Why do you want to hear it again? Do you want to become his disciples, too?” Then they hurled insults at him and said, “You are this fellow’s disciple! We are disciples of Moses! We know that God spoke to Moses, but as for this fellow, we don’t even know where he comes from.” The man answered, “Now that is remarkable! You don’t know where he comes from, yet he opened my eyes. We know that God does not listen to sinners. He listens to the godly man who does his will. Nobody has ever heard of opening the eyes of a man born blind. 33. If this man were not from God, he could do nothing.” To this they replied, “You were steeped in sin at birth; how dare you lecture us!” And they threw him out. (John, 9: 1 to 34).

25. This recital, so simple and artless, carries in itself an evident character of truth. There is nothing marvelous or fantastic about it; it is a scene from real life. The language of this blind man is that of one in which good, natural common sense supplies the place of knowledge, and who combats the arguments of his adversaries with simplicity, yet with an ability which is not wanting in justice. Is not the speech of the Pharisee like that of proud men who think there is no knowledge outside of their own, and that a man of the people is unworthy of a single thought or remonstrance? Barring the name, we have the same kind of people in our day.

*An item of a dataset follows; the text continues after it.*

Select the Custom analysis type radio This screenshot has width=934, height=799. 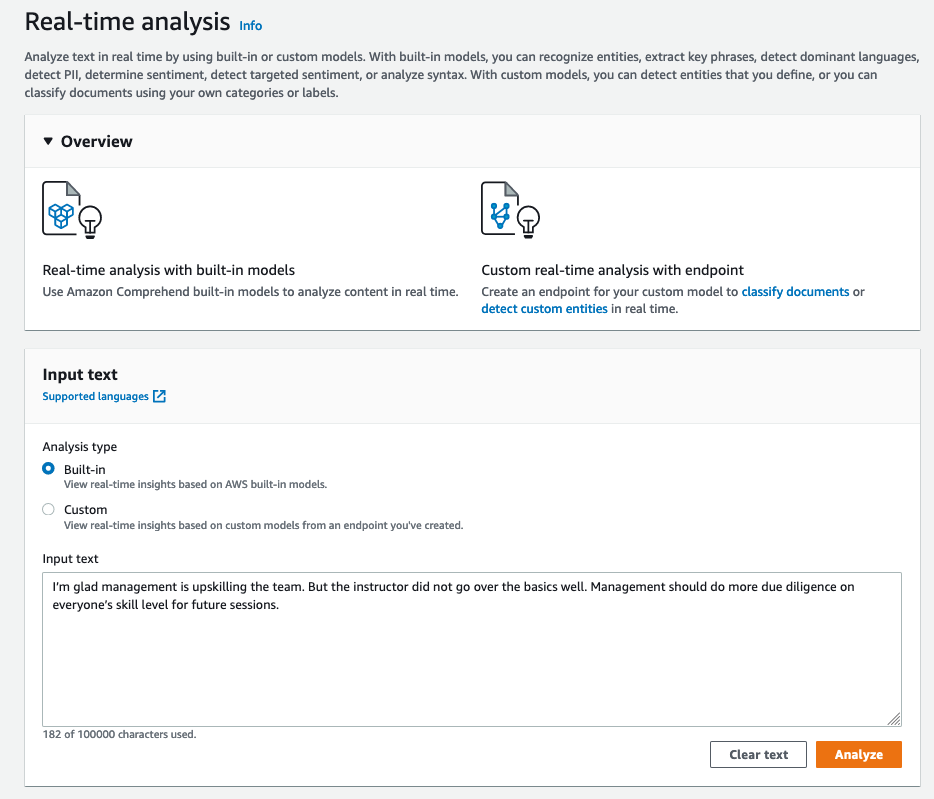click(48, 509)
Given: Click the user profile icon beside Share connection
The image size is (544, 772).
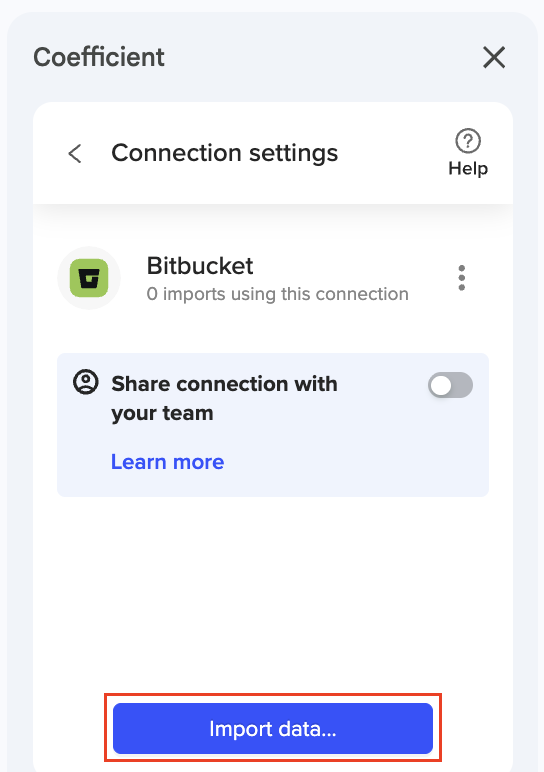Looking at the screenshot, I should 86,382.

To be expelled from the synagogue was equivalent to being excommunicated from the Church. The Spiritists, whose doctrines are those of Christ, interpreted according to the progress of the present light, are treated as the Jews who recognized Jesus as the Messiah. By excommunicating them, they place them outside of the Church, as the scribes and the Pharisees did in regard to the followers of Jesus. In this narrative the man is expelled because he can believe only in him who has cured him, whether he be a sinner or one possessed by a demon, and because he glorifies God for his cure! Is not the same thing done to Spiritists? Because they obtain wise counsel from spirits, have returned to goodness and God, and perform cures, it is said to be the work of the Devil, and anathema is cast at them. Have we not heard priests from the high altar say, “It is better to remain an incredulous than to return to the faith by Spiritism?” Have we not heard them tell the sick ones that they must not be cured by Spiritists who possess this gift, because it is a gift from Satan? Have we not heard them telling the sick to reject the bread given by Spiritists, for it is the bread of the devil? What did and said the Jewish priests and Pharisees more than that? Moreover, it is written that the same unbelief must be felt by some at this epoch of the world’s history, as in the time of Christ.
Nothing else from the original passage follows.